Selected text:
┌──

A theef he was for sothe of corn and mele,

And that a sly, and usaunt for to stele.

                                (“Reeve’s Tale,” 3939-3940)

 

The miller’s habitual sharp practices are assumed in Merie Tales and the plot concerns his gaining forgiveness from Skelton by his craftiness which allows him to accomplish a series of apparently impossible tasks.  The development of the tale is leisurely enough to more closely resemble a folktale than a joke.  In the course of detailing the miller’s four labors the narrator manages to indulge in scatology as well as ridiculing a priest before concluding with a grisly artifice involving the head of an executed criminal.  All three somewhat shocking elements sustain the narrative development and all may be forgotten when, in the end, Skelton does pardon the fellow.

└──

Copy out the passage about the miller in Merie Tales in full, word for word, including the opening verse lines and their citation.

Data segment:
┌──

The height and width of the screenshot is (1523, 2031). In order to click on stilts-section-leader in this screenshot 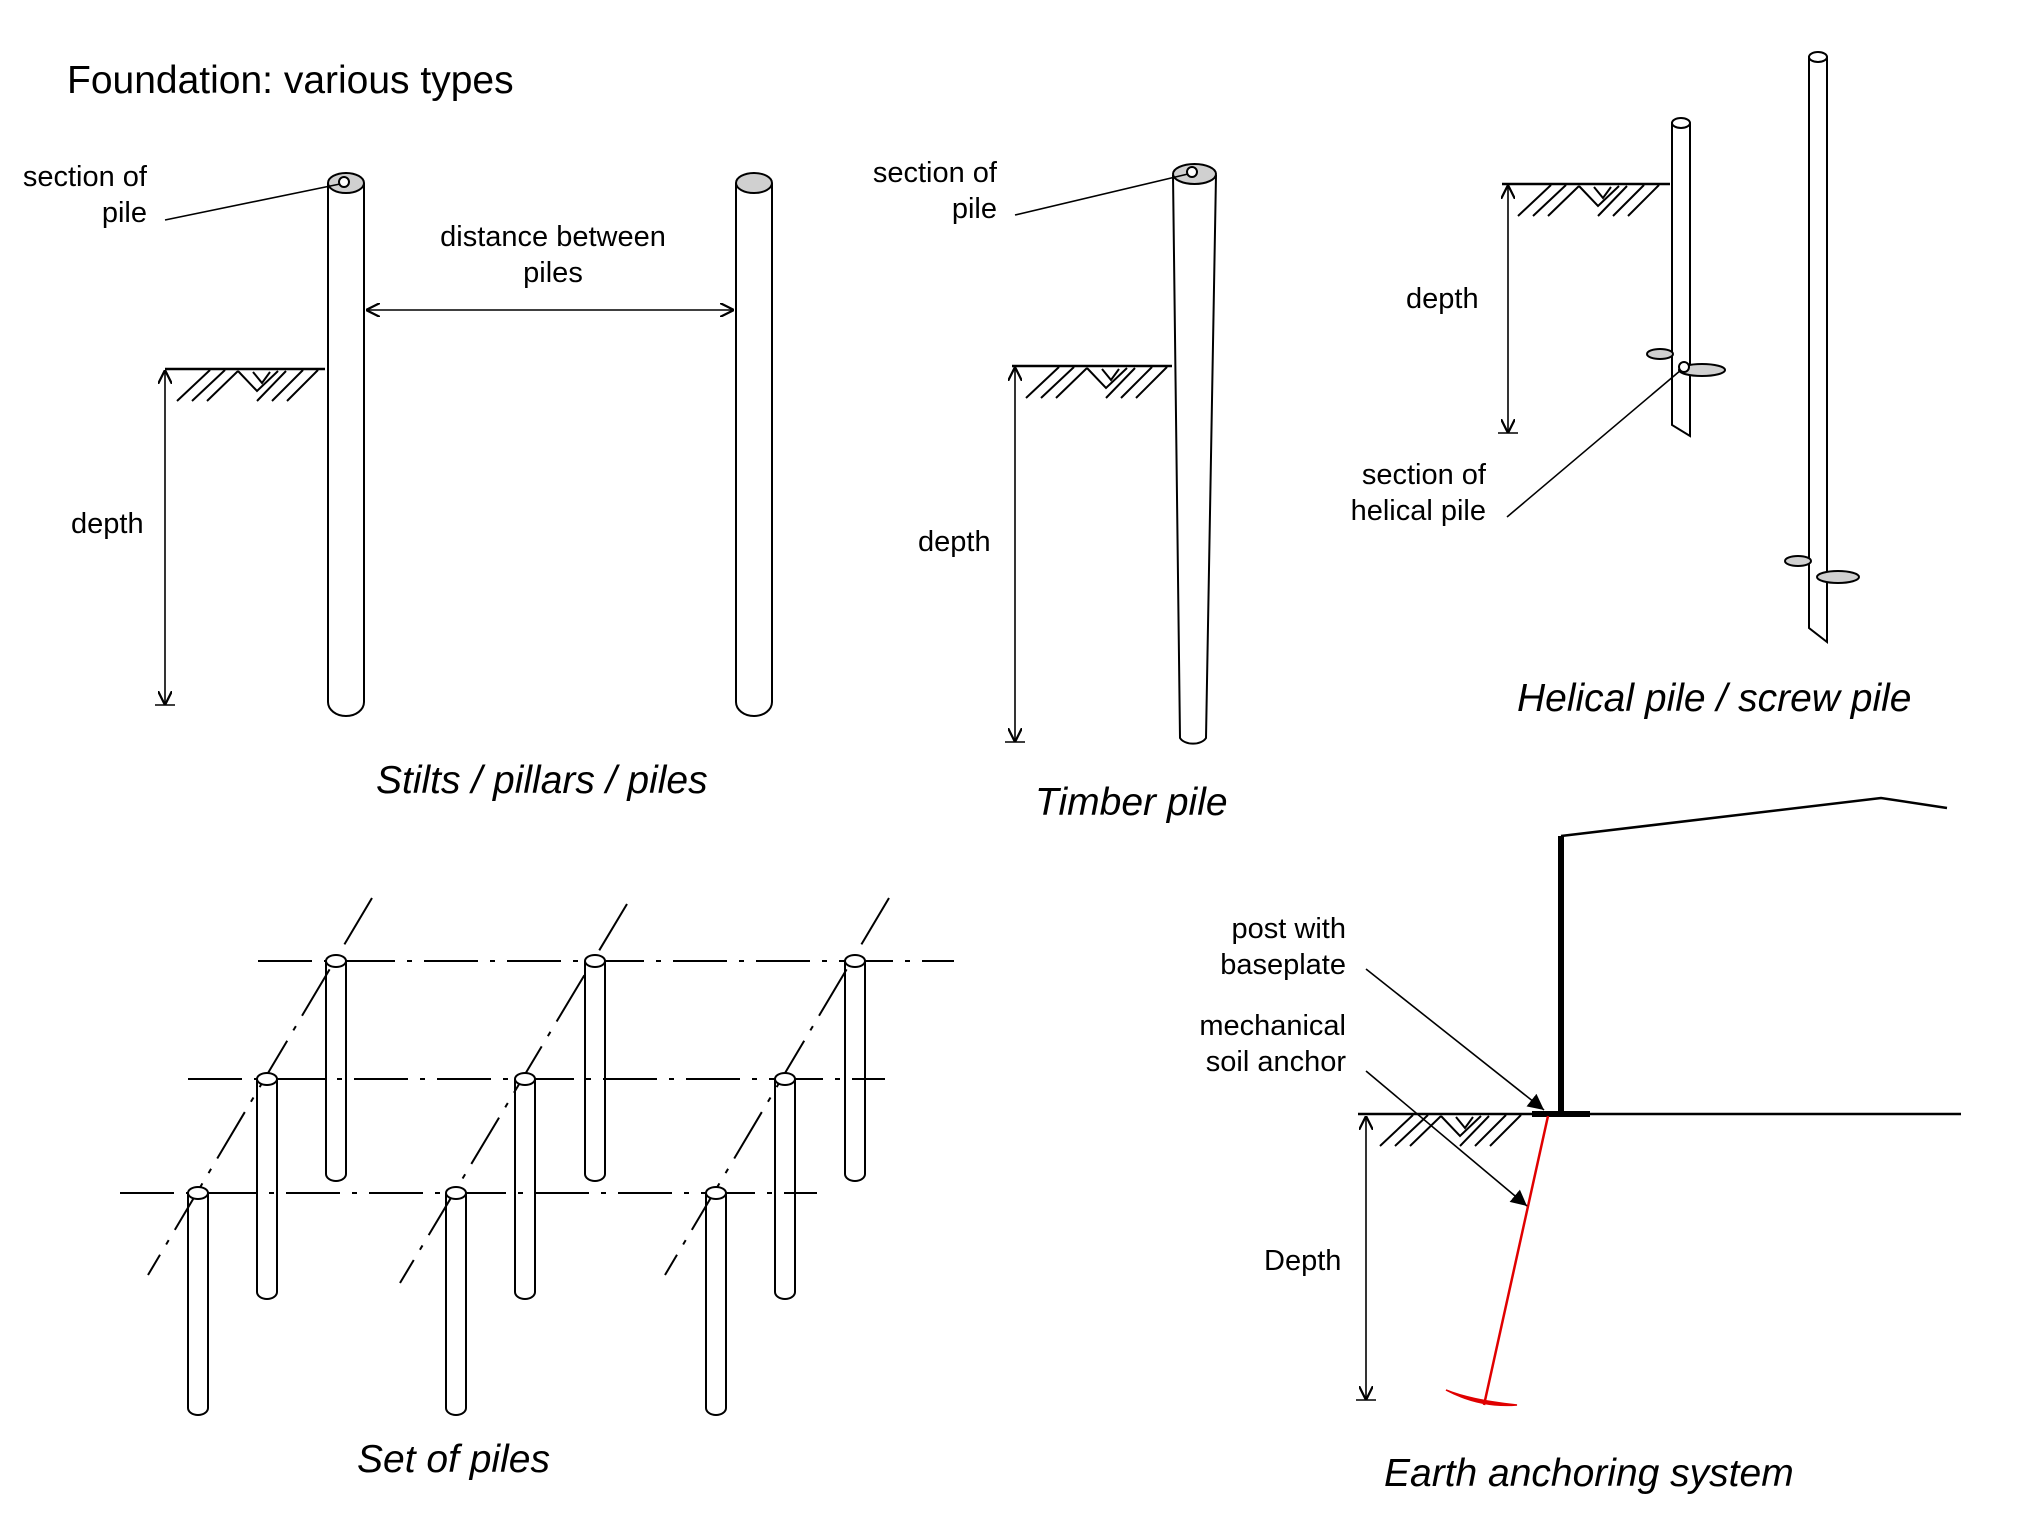, I will do `click(252, 202)`.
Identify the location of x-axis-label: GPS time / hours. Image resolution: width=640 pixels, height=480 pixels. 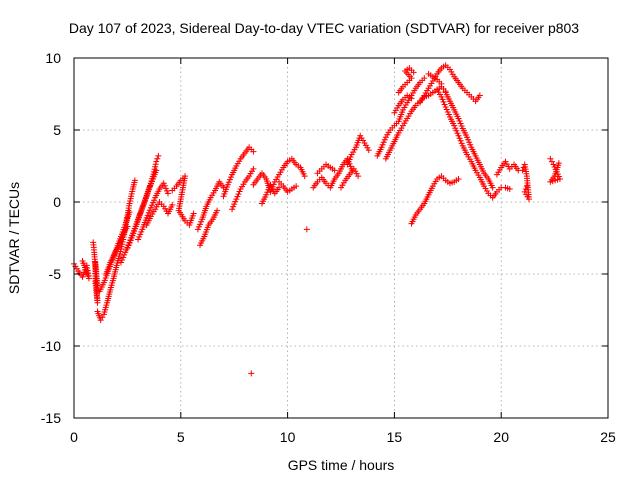
(342, 465).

└──

Response to the exercise:
A theef he was for sothe of corn and mele,

And that a sly, and usaunt for to stele.

                                (“Reeve’s Tale,” 3939-3940)

 

The miller’s habitual sharp practices are assumed in Merie Tales and the plot concerns his gaining forgiveness from Skelton by his craftiness which allows him to accomplish a series of apparently impossible tasks.  The development of the tale is leisurely enough to more closely resemble a folktale than a joke.  In the course of detailing the miller’s four labors the narrator manages to indulge in scatology as well as ridiculing a priest before concluding with a grisly artifice involving the head of an executed criminal.  All three somewhat shocking elements sustain the narrative development and all may be forgotten when, in the end, Skelton does pardon the fellow.